● **Records supplied**:
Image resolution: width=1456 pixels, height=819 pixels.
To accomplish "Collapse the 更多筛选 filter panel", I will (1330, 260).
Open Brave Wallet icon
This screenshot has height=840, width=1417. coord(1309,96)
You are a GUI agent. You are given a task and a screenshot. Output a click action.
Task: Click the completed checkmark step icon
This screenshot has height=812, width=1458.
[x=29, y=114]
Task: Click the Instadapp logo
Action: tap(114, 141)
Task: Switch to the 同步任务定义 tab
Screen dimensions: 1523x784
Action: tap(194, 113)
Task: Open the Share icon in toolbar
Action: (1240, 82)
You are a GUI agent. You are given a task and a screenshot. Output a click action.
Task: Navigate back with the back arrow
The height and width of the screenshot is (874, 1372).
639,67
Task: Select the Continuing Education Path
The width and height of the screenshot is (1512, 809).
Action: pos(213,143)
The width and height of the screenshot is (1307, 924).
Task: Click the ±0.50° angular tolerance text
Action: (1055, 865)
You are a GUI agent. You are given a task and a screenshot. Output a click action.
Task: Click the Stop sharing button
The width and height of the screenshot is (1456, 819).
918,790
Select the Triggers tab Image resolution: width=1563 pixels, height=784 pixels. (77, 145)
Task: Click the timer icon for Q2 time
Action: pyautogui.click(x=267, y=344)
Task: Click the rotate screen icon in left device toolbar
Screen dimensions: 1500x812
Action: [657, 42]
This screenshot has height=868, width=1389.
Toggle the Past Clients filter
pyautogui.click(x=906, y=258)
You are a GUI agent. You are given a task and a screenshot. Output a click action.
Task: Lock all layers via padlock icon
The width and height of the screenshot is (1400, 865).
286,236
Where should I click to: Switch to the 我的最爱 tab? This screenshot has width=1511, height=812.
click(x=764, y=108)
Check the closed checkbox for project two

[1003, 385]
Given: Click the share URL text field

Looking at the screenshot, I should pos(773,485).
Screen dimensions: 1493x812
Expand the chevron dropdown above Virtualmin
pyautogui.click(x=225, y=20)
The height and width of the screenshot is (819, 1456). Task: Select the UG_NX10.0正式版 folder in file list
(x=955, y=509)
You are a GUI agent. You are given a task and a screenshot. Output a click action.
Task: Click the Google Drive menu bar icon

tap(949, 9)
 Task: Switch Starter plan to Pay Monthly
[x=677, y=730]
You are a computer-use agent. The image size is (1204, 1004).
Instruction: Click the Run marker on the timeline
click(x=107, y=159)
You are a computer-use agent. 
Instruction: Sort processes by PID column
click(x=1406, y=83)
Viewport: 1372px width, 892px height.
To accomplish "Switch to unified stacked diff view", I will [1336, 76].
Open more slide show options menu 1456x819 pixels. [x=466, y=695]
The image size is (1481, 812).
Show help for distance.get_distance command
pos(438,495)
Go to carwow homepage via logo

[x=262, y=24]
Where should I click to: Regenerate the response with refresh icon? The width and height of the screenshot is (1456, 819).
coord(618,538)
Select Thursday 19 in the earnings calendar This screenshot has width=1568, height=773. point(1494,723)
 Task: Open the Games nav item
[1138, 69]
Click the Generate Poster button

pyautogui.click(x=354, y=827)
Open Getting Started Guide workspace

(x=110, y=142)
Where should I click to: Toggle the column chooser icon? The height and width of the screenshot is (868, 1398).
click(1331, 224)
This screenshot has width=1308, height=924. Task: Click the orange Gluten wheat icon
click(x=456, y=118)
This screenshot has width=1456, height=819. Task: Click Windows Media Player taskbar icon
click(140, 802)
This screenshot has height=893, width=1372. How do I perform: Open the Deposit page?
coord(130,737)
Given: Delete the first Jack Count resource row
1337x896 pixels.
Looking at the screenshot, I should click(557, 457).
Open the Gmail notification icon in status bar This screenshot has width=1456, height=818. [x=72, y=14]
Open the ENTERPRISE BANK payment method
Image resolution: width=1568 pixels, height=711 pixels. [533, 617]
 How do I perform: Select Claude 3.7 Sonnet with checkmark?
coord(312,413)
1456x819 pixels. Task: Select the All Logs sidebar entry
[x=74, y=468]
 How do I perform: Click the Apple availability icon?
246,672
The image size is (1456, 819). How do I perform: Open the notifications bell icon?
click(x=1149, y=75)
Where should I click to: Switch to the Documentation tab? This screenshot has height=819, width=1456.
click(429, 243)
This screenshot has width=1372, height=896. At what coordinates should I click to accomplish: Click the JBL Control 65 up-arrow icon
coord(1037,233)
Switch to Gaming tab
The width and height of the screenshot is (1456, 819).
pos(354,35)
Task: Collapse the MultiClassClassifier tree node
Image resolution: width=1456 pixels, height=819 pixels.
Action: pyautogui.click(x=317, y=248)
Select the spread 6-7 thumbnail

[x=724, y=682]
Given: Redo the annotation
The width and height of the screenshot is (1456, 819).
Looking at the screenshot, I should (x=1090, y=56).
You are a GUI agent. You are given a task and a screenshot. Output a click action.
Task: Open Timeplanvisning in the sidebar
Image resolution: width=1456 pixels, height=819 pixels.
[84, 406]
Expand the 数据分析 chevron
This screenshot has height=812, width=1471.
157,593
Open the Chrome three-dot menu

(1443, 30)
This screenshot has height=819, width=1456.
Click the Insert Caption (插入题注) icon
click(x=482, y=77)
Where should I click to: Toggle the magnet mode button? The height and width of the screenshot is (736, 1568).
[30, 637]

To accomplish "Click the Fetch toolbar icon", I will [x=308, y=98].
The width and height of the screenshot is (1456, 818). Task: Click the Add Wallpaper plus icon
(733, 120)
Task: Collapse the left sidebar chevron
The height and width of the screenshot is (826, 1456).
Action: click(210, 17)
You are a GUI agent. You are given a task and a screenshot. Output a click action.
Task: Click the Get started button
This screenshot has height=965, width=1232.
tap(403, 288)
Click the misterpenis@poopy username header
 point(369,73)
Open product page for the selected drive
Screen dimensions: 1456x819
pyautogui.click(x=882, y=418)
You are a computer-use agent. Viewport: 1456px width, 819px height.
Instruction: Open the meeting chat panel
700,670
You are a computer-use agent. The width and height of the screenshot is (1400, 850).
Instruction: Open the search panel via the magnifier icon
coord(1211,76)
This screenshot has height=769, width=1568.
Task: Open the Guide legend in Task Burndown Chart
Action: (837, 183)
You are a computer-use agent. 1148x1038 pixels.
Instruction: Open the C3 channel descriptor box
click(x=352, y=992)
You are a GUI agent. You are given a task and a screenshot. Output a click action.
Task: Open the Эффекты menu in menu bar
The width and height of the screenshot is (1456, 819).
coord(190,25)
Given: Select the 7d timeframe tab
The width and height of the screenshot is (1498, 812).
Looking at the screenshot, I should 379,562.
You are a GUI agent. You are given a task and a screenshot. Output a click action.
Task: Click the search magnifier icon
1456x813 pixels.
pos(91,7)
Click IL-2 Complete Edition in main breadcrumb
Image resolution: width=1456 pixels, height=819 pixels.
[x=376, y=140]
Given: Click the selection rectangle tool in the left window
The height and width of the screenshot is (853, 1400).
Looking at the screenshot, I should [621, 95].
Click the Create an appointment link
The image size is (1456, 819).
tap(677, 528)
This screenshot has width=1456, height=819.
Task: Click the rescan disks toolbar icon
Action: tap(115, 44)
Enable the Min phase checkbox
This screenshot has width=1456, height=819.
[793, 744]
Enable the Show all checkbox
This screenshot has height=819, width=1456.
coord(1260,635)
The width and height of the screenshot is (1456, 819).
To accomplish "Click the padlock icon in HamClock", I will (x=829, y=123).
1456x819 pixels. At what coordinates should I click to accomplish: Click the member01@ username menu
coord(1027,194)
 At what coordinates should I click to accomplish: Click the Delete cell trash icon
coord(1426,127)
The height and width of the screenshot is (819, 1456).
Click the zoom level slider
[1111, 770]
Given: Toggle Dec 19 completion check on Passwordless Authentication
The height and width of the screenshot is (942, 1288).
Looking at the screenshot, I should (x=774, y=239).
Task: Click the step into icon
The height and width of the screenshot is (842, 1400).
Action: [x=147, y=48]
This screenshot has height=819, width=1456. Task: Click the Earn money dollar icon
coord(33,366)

● **Required action**: The answer must be a single number: the count of lines in the data that include the word "Collapse".

● **Solution to this problem**: 3